**Written task**.
Rewrite the stretch from the start of the items through the line containing "address-line: бизнес төв", putting "specific" in place of "particular" and leaving everything else unchanged.

**Information**.
───

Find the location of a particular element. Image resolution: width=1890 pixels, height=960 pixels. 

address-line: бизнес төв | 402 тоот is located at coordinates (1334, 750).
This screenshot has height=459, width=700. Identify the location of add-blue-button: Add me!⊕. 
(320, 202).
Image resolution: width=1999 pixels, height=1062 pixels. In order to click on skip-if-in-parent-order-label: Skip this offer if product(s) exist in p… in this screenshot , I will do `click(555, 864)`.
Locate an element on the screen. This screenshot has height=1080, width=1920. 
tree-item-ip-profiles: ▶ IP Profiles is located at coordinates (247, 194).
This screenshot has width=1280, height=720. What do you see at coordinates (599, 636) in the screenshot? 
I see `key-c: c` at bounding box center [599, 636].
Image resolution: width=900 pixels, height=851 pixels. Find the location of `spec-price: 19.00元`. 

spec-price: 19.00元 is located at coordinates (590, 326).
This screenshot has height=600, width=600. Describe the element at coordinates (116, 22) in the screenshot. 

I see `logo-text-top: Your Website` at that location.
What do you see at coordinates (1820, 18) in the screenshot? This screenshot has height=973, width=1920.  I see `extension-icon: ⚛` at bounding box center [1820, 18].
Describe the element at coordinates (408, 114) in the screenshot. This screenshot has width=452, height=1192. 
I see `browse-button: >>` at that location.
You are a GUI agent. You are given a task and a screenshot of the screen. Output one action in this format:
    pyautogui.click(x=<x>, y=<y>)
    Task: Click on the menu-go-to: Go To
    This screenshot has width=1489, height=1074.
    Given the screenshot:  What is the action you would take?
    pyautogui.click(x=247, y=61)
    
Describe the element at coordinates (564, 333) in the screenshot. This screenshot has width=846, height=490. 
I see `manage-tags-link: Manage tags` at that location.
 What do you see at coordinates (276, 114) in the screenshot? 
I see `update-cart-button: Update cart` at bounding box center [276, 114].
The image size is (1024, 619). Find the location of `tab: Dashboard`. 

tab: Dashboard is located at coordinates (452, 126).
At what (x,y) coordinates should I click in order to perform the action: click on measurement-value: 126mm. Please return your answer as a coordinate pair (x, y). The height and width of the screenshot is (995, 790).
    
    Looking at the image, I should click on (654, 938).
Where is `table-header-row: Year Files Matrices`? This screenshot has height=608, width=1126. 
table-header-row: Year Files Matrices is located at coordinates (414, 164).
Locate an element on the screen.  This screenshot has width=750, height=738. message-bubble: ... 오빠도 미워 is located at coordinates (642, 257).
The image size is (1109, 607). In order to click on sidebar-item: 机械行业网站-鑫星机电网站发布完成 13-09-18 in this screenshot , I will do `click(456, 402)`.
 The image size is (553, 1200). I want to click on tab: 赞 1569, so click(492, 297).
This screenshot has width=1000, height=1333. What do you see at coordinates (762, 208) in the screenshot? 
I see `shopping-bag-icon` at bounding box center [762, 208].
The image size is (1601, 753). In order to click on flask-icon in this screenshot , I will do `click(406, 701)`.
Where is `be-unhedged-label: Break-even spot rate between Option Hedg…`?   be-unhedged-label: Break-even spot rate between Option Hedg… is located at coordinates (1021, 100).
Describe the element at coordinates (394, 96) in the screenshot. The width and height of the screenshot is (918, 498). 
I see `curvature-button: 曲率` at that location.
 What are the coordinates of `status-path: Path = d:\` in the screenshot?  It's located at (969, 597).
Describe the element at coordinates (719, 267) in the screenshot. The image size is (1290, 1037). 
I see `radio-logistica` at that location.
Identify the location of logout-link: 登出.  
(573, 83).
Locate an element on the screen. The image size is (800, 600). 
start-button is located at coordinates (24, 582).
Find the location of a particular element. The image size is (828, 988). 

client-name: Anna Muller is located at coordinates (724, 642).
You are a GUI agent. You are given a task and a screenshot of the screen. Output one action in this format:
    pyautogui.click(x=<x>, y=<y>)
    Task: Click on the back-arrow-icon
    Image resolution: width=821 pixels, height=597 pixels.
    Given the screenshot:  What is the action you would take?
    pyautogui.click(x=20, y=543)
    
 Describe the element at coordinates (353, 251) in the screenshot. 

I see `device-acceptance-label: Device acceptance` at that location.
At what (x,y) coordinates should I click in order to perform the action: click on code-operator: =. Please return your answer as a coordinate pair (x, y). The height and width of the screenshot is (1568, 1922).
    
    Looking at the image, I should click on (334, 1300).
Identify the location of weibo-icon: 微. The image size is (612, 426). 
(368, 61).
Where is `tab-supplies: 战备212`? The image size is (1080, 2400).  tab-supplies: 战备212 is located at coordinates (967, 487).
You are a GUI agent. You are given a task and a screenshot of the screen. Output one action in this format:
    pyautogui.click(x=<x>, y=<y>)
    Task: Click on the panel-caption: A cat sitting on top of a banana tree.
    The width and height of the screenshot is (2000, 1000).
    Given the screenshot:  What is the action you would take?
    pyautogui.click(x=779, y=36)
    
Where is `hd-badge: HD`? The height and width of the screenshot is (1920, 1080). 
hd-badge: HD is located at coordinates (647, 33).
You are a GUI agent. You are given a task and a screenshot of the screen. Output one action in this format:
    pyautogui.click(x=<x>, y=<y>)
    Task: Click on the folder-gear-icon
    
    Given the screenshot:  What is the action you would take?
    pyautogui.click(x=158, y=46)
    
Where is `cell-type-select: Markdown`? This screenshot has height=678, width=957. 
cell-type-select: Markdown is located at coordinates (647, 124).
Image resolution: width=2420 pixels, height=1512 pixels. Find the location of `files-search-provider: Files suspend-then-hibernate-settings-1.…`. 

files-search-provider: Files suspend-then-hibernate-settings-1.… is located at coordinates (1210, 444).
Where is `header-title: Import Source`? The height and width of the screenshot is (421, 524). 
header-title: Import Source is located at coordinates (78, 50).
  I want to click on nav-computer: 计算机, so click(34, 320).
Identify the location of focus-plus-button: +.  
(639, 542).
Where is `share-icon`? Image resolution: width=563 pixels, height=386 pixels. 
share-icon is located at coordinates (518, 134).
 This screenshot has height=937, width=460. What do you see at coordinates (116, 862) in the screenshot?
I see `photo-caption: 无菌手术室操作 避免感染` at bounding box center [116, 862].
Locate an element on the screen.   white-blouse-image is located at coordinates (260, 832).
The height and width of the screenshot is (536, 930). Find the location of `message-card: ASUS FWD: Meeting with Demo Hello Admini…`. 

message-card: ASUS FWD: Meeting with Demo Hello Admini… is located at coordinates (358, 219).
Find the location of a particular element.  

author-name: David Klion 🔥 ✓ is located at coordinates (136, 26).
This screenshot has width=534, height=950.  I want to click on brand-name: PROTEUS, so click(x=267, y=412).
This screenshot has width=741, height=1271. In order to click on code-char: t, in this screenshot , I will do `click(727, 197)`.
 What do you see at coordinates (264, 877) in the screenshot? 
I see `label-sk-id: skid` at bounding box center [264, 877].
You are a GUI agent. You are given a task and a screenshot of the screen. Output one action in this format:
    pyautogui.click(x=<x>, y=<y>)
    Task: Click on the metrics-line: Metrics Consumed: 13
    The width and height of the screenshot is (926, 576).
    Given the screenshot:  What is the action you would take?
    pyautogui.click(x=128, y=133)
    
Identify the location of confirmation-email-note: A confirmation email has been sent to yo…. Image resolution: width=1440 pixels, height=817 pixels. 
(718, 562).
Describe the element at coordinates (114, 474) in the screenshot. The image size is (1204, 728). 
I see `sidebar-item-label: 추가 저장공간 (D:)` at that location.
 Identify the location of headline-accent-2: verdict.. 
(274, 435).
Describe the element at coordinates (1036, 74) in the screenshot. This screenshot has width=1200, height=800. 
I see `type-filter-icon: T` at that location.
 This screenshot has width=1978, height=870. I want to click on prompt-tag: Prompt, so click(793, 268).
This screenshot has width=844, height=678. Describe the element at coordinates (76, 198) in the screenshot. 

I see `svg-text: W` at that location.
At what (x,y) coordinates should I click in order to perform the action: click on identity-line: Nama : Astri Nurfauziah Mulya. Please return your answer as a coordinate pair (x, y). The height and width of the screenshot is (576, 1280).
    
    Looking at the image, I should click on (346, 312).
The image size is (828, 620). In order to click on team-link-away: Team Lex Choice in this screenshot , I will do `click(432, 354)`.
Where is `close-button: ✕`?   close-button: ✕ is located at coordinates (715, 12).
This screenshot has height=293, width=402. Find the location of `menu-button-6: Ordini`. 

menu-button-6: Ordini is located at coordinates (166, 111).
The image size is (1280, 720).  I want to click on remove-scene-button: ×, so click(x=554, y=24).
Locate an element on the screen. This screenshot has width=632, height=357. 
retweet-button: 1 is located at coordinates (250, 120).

───

**Problem solution**.
Find the location of a specific element. Image resolution: width=1890 pixels, height=960 pixels. 

address-line: бизнес төв | 402 тоот is located at coordinates (1334, 750).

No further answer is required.